Abstract
Chikungunya is a self-limited, systemic viral infection that has been a major health problem since the past few years. Ocular manifestations of the disease have become more prevalent in the recent years. Currently, there is neither a specific treatment nor vaccine available for chikungunya fever. This review highlights the current understanding on the pathogenesis, systemic changes with an emphasis on ocular findings, laboratory investigations, and prevention and treatment of this disease.
Keywords: Chikungunya fever, Chikungunya virus, Chikungunya retinitis, Optic neuritis, Anterior uveitis, Real-time polymerase chain reaction
Review
Chikungunya fever is an arthropod-borne viral (arbovirus) disease [1-3] that has become a disease of global concern following its recent resurgence. Since 2006, chikungunya fever has emerged as an important infection even in non-endemic areas where travelers returning from endemic areas have become transmitters of this disease [4,5]. Impact of chikungunya fever on socioeconomic status has also been tremendous especially in countries like India [1,6].

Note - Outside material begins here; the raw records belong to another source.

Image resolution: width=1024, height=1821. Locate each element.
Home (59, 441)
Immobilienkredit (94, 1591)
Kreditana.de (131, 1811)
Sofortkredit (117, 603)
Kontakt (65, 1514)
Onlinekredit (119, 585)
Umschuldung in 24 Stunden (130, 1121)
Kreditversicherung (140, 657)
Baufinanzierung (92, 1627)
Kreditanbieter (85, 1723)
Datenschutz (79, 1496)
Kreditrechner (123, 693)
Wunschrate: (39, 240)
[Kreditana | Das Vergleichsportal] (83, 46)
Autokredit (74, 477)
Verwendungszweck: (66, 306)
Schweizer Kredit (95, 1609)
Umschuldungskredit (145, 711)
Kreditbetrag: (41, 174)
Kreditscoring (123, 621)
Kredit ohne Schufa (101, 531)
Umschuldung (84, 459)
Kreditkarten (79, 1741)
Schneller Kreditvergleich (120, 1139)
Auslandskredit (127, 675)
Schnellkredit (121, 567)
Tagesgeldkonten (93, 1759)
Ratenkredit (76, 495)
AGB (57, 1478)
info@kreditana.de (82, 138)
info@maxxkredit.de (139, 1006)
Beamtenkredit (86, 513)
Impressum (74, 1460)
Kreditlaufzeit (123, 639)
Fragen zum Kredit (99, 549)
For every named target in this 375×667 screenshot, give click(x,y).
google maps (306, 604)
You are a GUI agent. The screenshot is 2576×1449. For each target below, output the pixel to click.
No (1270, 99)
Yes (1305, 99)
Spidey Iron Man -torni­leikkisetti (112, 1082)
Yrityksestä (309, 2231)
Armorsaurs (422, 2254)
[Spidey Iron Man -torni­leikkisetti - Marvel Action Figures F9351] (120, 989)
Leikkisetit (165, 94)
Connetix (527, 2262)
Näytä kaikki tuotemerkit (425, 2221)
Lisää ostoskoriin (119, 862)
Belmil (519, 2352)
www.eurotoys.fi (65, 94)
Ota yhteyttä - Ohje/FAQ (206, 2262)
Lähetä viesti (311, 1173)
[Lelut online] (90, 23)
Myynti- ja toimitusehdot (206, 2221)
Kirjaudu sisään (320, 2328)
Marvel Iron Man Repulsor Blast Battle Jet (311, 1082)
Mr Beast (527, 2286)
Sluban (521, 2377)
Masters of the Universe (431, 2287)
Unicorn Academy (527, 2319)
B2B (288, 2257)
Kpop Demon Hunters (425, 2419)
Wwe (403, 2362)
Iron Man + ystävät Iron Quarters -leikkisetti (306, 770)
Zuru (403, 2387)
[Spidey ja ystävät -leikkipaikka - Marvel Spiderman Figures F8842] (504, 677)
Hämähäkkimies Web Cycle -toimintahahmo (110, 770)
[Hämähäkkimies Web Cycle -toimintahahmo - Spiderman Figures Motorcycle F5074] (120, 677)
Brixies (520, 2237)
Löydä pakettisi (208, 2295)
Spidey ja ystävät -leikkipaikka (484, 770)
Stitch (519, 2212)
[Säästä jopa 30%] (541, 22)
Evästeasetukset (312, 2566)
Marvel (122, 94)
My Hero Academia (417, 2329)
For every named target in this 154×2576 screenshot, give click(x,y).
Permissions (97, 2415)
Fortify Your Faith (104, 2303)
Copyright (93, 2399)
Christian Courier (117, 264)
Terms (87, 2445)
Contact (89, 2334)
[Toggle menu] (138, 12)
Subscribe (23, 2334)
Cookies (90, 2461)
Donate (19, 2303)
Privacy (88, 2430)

There have been several accounts of epidemics of fever with arthralgia resembling present day chikungunya fever dating as far back as 1824 from India [7]. However, the first official description of chikungunya was made in 1952 following an outbreak on the Makonde Plateau, along the border between Tanganyika and Mozambique [8,9]. The word ‘chikungunya’ itself is derived from the language spoken in the same area as the first official outbreak. The origin of the word can be traced to the root verb ‘kungunyala’ which means ‘to dry up or become contorted’ [9,10]. Literally, the word translates to ‘that which bends up’ in reference to the stooped posture developed due to the rheumatologic manifestations of the disease. The incapacitating arthralgias also account for its other name ‘buka-buka’ meaning ‘broken-broken’, by which it is known in the Congo region [11].
Epidemiology
Global scenario
Following the report from Tanganyika in 1952 [8,9], chikungunya epidemics have been reported from several parts of the world including Africa, Asia, and elsewhere. In Southeast Asia, India, Pakistan, Sri Lanka, Myanmar, Thailand, Indonesia, the Philippines, Cambodia, Vietnam, Hong Kong, and Malaysia have documented the epidemics [1,5,12,13]. Since 2003, there have been outbreaks in the islands of the Pacific Ocean, including Madagascar, Comoros, Mayotte the Seychelles, Mauritius, and the Reunion Island (Indian Ocean) [13]. Chikungunya fever has also been documented in France, Italy, Australia, and the USA where international travelers have facilitated the introduction of the virus from endemic areas [1,14,15].
Chikungunya fever re-emerged in India after nearly 32 years in October 2005 [1,5,12]. The epidemic was confirmed by an investigation carried out in several districts of Andhra Pradesh, Karnataka, and Maharastra by the National Institute of Virology [16].
Natural history of chikungunya fever
Chikungunya fever is characterized by explosive outbreaks of epidemics followed by periods of disappearance sometimes lasting up to several decades. This behavior has been attributed to several reasons including the susceptibility of humans and the mosquito vectors of the virus- conditions facilitating mosquito breeding result in high vector density and ability of the vector to efficiently transmit the virus [1,4,5].
Transmission of the virus
The natural cycle of the virus is human-mosquito-human. There is, however, evidence of the existence of epizootic cycles that may retain the virus during the interepidemic period [1,4,5,17]. During epidemics, human beings serve as the Chikungunya virus reservoirs; during interepidemic periods, several vertebrates, such as monkeys, rodents, and birds, have been implied as the reservoir. Vertical maternal-fetal transmission has been documented in pregnant women affected by chikungunya fever [18].Chikungunya virus infects the human cornea and can be transmitted via the corneal grafts [19].
The virus
The virus causing chikungunya fever is an Alphavirus of the family Togaviridae whose genome consists of a linear, positive-sense, single-stranded RNA molecule, a 60- to 70-nm diameter capsid, and a phospholipid envelope [4,5]. Three lineages with distinct genotypic and antigenic characteristics have been identified from Chikungunya virus isolates collected from various geographical areas. These include the West-African phylogroup, the East, Central, and Southern African phylogroup, and the Asian phylogroup [16,20,21].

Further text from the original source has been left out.